→ Texte présenté

Publié en novembre, un rapport de la mission parlementaire sur le suivi de la stratégie de sortie montre l’étendue des difficultés, en s’appuyant notamment sur un autre rapport, celui des scientifiques de l’Institut national de la recherche agronomique (Inra). Paru en novembre 2017, ce dernier mettait en lumière le succès de certaines solutions d’évitement du glyphosate. La chasse aux mauvaises herbes qui entrent en concurrence avec les cultures peut, par exemple, passer par « la destruction physique avec le désherbage mécanique » ou encore « le labour pour assurer la destruction des adventices [des mauvaises herbes, ndlr] par enfouissement ».
Investissements coûteux
Les difficultés encore non résolues concernent l’agriculture de conservation, qui a recours à des herbicides pour détruire les couverts, c’est-àdire la végétation plantée entre deux cultures pour fertiliser les sols ; les terrains très caillouteux ou pentus, qui empêchent l’utilisation des véhicules agricoles ; le secteur de la production de semences dans lequel la présence de plantes non désirées ne facilite pas la récolte. D’une manière générale, faire sans ce pesticide bon marché à l’efficacité redoutable, c’est devoir investir pour se rééquiper et encaisser un coût supplémentaire en main-d’oeuvre et en carburant.
« J’ai été frappé par le volontarisme de la profession pour répondre aux nouvelles exigences sociétales, souligne Jean-Luc Fugit, député du Rhône LREM et rapporteur du rapport parlementaire de novembre. Mais il faut accompagner [les agriculteurs] dans cette transition. D’une part, réformer la formation, dans les lycées agricoles et tout au long de la carrière des agriculteurs, pour les aider dans le choix d’alternatives. D’autre part, apporter une aide financière, à travers des mutualisations d’achat de matériels adaptés, au niveau de la PAC [politique agricole commune] par exemple. »

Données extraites
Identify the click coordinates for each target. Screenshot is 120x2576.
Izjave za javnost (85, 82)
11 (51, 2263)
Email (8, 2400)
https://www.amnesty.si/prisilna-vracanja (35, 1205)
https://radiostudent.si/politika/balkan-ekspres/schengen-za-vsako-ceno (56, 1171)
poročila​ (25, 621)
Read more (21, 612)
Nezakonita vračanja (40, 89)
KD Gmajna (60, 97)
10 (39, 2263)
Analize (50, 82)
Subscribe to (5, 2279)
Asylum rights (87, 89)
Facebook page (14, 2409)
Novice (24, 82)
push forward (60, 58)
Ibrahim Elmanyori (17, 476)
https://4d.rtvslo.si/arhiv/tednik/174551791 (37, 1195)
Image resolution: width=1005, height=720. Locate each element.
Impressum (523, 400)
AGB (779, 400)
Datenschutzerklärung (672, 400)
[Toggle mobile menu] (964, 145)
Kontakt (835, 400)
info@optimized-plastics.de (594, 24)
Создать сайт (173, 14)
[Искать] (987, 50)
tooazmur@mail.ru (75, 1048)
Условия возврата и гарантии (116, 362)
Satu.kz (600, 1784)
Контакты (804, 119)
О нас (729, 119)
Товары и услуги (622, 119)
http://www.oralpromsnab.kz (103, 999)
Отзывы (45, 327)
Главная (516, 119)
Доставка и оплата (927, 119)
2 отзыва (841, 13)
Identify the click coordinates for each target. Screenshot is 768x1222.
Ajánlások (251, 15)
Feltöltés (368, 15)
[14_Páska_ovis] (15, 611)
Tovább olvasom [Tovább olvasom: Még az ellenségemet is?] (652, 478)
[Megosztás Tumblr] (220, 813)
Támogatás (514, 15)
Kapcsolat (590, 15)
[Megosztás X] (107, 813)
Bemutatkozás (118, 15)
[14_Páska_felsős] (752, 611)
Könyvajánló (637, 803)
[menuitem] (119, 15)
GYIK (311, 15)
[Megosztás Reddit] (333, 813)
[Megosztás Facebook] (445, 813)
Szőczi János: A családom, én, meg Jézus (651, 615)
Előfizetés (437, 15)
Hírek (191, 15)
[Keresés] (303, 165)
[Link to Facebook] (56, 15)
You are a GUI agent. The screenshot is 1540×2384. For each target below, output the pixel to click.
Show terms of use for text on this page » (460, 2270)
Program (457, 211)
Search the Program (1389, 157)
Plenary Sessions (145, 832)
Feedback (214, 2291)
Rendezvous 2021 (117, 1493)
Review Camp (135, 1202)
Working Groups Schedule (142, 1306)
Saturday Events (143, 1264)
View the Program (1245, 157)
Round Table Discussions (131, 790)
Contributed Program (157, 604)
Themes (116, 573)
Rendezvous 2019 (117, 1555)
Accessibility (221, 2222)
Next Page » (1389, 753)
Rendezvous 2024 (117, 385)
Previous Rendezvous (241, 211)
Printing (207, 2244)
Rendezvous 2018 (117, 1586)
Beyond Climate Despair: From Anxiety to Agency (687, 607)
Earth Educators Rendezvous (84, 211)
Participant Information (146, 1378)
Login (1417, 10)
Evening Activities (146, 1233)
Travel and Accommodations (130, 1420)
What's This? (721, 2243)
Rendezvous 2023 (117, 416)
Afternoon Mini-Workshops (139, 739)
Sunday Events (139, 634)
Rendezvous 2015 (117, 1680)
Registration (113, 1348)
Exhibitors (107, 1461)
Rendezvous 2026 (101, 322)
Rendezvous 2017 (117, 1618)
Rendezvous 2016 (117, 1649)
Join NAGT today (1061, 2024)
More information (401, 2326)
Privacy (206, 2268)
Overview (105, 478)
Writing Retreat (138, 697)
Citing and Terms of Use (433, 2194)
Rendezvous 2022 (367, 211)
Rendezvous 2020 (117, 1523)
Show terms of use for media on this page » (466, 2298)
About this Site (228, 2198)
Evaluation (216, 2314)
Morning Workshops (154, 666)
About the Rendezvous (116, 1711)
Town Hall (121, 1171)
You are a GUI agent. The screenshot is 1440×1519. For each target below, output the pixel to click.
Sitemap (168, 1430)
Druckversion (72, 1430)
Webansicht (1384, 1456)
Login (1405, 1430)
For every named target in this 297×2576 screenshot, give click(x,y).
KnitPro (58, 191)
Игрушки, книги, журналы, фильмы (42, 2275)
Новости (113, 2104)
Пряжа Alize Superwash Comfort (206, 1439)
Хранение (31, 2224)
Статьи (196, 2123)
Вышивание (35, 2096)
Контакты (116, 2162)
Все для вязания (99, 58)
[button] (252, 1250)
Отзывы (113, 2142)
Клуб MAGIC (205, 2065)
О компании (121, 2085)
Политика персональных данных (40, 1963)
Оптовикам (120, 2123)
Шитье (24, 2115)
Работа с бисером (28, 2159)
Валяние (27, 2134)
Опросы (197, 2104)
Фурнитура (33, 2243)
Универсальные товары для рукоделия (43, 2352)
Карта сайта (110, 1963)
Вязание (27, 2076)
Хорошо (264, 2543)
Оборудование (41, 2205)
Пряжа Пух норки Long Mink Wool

→ Travail à faire
- A) Traduisez en anglais cette phrase de l'extrait sur le glyphosate : « Paru en novembre 2017, ce dernier mettait en lumière le succès de certaines solutions d’évitement du glyphosate. »
- B) Dressez la liste complète des cas que l'extrait sur le glyphosate présente comme des difficultés encore non résolues.
Ces données ne servent pas pour ce travail.

→ Réponses attendues
- A) Published in November 2017, the latter highlighted the success of certain solutions for avoiding glyphosate.

- B)
- l'agriculture de conservation, qui a recours à des herbicides pour détruire les couverts
- les terrains très caillouteux ou pentus, qui empêchent l'utilisation des véhicules agricoles
- le secteur de la production de semences, où la présence de plantes non désirées ne facilite pas la récolte